WORK ITEM
The records below must be transcribed exactly, with each picture left out.

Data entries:
_ _ _
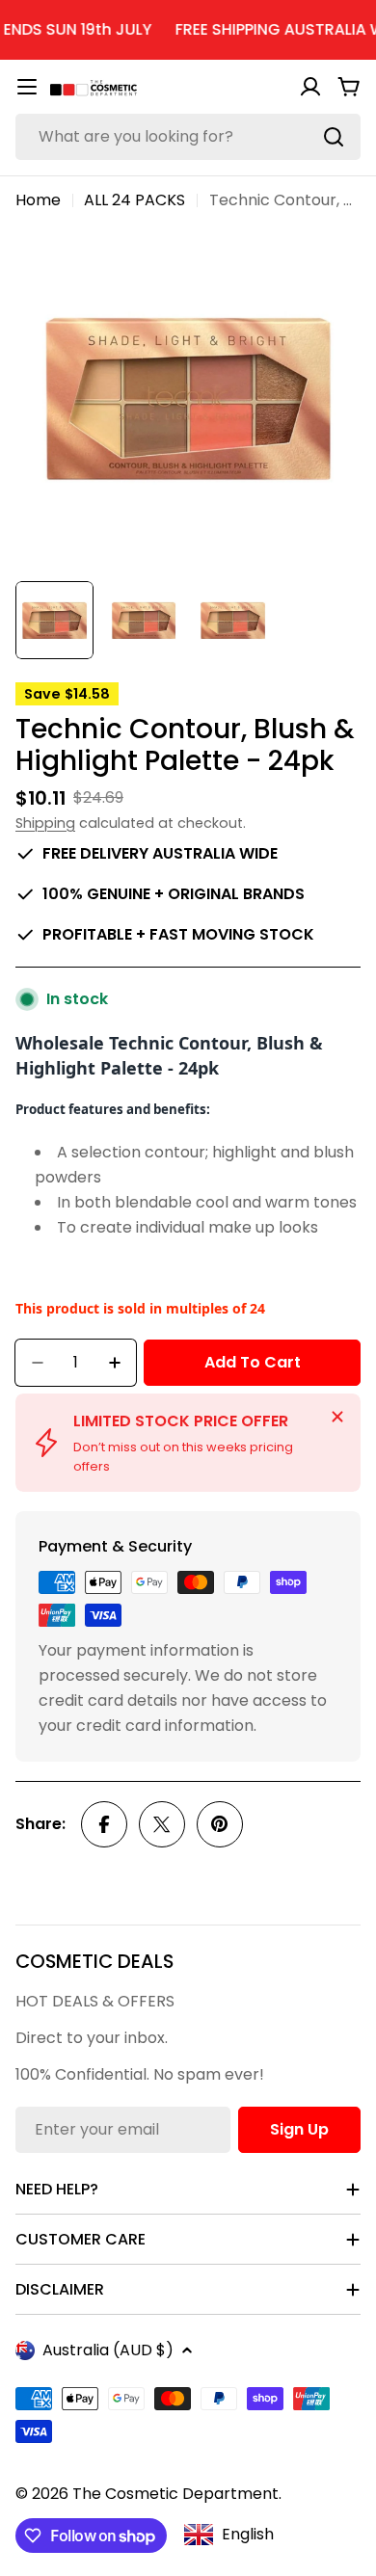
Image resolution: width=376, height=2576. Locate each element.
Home (38, 200)
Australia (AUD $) (108, 2350)
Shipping (45, 823)
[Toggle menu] (27, 86)
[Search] (333, 136)
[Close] (337, 1416)
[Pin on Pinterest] (220, 1824)
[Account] (310, 86)
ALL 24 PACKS (134, 200)
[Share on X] (162, 1824)
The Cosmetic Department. (177, 2494)
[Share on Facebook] (104, 1824)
_ _ _
OUTPUT BELOW
Image resolution: width=376, height=2576. Locate each element.
Home (38, 200)
Australia (AUD $) (108, 2350)
Shipping (45, 823)
[Toggle menu] (27, 86)
[Search] (333, 136)
[Close] (337, 1416)
[Pin on Pinterest] (220, 1824)
[Account] (310, 86)
ALL 24 PACKS (134, 200)
[Share on X] (162, 1824)
The Cosmetic Department. (177, 2494)
[Share on Facebook] (104, 1824)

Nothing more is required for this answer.